А может, наоборот, ничего не стоит усложнять? Жить проще, не забивать мозги вопросами, на которые изначально нет ответов. Ну что такое для человечества, планеты какая-то улитка или ласточка, заяц, косуля или человек? Это невидимая глазу дробинка, пылинка. Сколько об этом я читал в умных книжках! А вот сегодня в самом деле почувствовал, что осиротил мир на одно существо. Невольно стал убийцей.
Заговорил я тебя, Моника. Прости. Просто какое-то непонятное настроение охватило вечером. Хочется выговориться, очиститься от грязи и мусора, что незаметно собирается десятилетиями в тайных закоулках сознания и подсознания тоже. Что ж, будем ложиться спать. Наши предки говорили: утро вечера мудренее.
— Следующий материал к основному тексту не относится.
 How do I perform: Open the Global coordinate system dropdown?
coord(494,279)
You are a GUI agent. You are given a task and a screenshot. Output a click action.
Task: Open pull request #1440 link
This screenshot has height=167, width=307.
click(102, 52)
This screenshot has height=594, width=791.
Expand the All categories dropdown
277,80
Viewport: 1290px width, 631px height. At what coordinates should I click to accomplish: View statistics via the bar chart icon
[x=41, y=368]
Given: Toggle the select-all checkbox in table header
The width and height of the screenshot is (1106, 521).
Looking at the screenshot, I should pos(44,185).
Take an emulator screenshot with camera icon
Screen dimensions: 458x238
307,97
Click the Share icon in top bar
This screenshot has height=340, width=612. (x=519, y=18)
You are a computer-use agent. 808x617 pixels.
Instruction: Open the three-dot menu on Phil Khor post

Или по-нашему, по-белорусски: пераначуем — больш пачуем. Да и увидим, надеюсь.
***
Вирун заметил огромную толпу людей посреди селения. Хаты большой деревни раскинулись вольно и роскошно на нескольких лобастых взгорках. А десятка два крепких строений сбегали двумя рядами к ровной низинной проплешине. Здесь, на этом утоптанном и выезженном пятачке, и ютились поселяне. Мужчины, женщины и дети теснились в теньке могучих лип, под кроной которых можно было спрятаться от жарких лучей полуденного солнца. Стояла середина лета. Один из тех дней, когда небесное светило, взобравшись в зенит, щедро отогревало поселян лесных земель от студеной зимы и затяжной, не очень щедрой на тепло весны. Воздух вокруг, казалось, дрожал от солнечной щедрости. В деревне даже петухи не кукарекали, ленились драть глотку в такую жарищу. Они, неугомонные, сегодня лучше себя чувствуют в лозовых кустах у хат или в зарослях пижмы и полыни на межах хозяйских участков. Никто их не беспокоил, никто не кышкал на прожорливое куриное племя. Людям, как видим, было не до домашних птиц. Поселяне собрались на проплешине-пятачке у хаты Кузьмы. А что именно в этом аккуратном домике живет Кузьма, Вирун знает, хотя и не понимает, откуда это знание.
Люди разговаривали — одни парами, другие сливались в группки по несколько человек. Разговоры были неторопливые, с нотками сочувствия и жалости в голосах. Дети, как неугомонные воробьи, шастали между ног взрослых. Парни пробивались в передние ряды, девчата в опущенных на глаза косынках, наоборот, прятались за спины мужчин и женщин. Они стыдливо бросали взгляды одна на другую, переглядывались и, краснея, опускали глаза. Казалось, они чувствовали себя среди поселян, как нашкодившие кошки.
Вирун пробрался с краю, там, где солнце, не жалея лучей, выжигало помятую, стоптанную и едва живую траву, в середину толпы, в прохладную тень лип. На него, как ни удивительно, никто не обращал особенного внимания. Порой мужчины в годах и хлопцы с редкой еще щетиной на небритых щеках протягивали руки, здоровались. Он отвечал таким же пожатием руки. Пробравшись едва не в первые ряды, Вирун почувствовал чью-то ладонь на своем плече. Повернул голову и встретился взглядом с красивым черноголовым юношей. Конечно, юношей его можно было назвать лишь условно. Парню не сегодня и не вчера исполнилось лет двадцать, но и до тридцати на вид ему было далековато.